(Recorded data)

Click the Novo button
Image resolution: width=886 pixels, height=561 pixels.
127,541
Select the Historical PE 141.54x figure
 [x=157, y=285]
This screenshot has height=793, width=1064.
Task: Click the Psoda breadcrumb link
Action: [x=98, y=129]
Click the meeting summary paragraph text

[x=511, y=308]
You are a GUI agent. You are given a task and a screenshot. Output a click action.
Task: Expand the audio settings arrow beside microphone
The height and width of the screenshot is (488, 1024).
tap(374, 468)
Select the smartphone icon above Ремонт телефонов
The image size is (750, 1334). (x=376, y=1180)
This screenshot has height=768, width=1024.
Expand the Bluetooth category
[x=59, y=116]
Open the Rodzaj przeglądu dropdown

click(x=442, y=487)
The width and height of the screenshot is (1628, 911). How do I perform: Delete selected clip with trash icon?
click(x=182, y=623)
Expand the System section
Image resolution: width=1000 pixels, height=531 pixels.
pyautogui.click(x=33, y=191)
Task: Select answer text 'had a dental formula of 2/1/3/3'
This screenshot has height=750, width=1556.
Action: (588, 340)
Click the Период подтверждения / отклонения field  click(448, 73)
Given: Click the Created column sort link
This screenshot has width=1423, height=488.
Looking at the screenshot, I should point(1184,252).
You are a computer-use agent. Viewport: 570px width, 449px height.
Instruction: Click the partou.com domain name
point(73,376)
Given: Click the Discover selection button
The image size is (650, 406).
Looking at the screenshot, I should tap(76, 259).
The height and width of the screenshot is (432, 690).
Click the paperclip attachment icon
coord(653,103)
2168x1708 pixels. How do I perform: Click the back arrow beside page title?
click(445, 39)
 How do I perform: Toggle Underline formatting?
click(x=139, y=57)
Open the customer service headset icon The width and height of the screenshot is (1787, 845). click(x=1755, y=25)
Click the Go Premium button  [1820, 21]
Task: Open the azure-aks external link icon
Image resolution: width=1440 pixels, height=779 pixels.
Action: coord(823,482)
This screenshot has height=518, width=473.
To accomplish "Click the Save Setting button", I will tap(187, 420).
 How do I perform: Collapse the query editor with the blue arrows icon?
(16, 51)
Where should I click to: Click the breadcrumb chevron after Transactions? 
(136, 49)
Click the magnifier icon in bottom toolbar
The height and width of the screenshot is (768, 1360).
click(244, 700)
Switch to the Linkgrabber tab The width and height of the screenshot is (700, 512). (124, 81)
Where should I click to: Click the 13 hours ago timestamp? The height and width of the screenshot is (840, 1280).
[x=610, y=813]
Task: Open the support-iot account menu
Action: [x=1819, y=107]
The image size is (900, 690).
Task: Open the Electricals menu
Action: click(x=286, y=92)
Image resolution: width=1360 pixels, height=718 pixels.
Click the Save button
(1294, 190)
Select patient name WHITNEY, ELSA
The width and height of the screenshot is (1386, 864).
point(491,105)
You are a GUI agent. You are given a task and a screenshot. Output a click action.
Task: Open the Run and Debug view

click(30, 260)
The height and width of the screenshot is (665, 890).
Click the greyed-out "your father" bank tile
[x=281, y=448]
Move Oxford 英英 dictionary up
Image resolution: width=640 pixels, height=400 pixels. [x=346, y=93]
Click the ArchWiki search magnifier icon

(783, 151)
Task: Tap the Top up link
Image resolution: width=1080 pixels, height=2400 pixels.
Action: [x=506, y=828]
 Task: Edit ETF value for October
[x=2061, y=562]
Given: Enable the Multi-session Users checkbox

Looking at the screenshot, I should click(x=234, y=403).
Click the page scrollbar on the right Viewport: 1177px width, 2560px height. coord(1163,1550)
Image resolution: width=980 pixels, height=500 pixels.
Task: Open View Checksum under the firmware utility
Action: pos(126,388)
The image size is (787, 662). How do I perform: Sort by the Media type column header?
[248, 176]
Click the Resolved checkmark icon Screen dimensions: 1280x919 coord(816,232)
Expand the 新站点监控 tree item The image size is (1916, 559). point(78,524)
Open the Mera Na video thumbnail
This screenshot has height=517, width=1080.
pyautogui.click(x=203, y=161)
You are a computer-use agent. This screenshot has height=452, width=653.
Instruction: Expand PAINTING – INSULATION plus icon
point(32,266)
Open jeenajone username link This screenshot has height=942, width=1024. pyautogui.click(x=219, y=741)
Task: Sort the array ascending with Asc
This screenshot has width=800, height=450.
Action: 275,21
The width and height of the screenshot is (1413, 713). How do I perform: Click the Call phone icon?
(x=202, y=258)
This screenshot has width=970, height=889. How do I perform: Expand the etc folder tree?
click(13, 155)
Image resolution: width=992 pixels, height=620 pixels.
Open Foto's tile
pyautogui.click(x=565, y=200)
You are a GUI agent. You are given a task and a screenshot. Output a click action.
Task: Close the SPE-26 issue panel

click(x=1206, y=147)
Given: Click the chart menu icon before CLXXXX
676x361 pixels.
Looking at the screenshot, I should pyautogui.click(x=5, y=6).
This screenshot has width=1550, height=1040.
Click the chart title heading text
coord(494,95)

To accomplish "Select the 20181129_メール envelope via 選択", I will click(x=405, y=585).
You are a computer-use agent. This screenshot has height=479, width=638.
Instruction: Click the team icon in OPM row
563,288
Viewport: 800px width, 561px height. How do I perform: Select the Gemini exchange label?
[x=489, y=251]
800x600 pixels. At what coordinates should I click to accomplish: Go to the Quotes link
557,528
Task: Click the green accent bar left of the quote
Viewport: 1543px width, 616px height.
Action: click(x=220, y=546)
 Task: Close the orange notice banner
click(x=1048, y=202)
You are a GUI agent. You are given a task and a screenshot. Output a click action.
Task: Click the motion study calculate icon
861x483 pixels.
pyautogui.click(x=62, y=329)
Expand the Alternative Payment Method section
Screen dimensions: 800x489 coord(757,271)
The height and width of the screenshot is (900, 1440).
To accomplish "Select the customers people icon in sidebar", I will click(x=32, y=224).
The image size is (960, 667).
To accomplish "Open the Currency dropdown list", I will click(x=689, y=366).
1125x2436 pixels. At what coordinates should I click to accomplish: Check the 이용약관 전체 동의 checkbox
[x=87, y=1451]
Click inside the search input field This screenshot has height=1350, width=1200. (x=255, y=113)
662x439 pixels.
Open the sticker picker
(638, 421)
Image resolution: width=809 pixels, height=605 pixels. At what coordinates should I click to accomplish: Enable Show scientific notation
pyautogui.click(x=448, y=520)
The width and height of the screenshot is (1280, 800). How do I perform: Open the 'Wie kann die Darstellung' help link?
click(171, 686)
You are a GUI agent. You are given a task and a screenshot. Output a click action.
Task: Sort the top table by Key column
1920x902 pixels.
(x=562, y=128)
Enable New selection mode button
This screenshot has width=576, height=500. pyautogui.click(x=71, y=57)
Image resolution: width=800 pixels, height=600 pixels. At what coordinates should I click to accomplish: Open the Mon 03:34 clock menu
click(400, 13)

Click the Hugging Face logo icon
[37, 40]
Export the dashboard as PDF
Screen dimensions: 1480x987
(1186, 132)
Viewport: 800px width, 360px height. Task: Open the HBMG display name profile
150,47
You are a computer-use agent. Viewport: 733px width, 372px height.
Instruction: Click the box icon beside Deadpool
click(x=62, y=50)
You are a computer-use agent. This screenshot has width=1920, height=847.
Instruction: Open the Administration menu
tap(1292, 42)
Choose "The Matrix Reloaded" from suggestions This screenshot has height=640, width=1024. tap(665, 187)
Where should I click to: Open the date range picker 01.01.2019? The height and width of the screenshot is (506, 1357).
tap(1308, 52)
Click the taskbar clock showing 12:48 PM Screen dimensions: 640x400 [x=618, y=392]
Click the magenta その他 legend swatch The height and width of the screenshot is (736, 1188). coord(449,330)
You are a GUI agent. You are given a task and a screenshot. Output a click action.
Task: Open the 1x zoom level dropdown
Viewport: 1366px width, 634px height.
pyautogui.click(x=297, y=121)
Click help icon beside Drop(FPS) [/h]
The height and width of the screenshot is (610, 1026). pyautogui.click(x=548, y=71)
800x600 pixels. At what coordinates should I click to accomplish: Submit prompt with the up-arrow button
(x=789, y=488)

■ **WHAT TO DO**:
Your answer must be the line with "Click the taskbar" and all lines after it through the final line of the entries, copied exactly and with nothing added.

■ **ANSWER**:
Click the taskbar clock showing 12:48 PM Screen dimensions: 640x400 [x=618, y=392]
Click the magenta その他 legend swatch The height and width of the screenshot is (736, 1188). coord(449,330)
You are a GUI agent. You are given a task and a screenshot. Output a click action.
Task: Open the 1x zoom level dropdown
Viewport: 1366px width, 634px height.
pyautogui.click(x=297, y=121)
Click help icon beside Drop(FPS) [/h]
The height and width of the screenshot is (610, 1026). pyautogui.click(x=548, y=71)
800x600 pixels. At what coordinates should I click to accomplish: Submit prompt with the up-arrow button
(x=789, y=488)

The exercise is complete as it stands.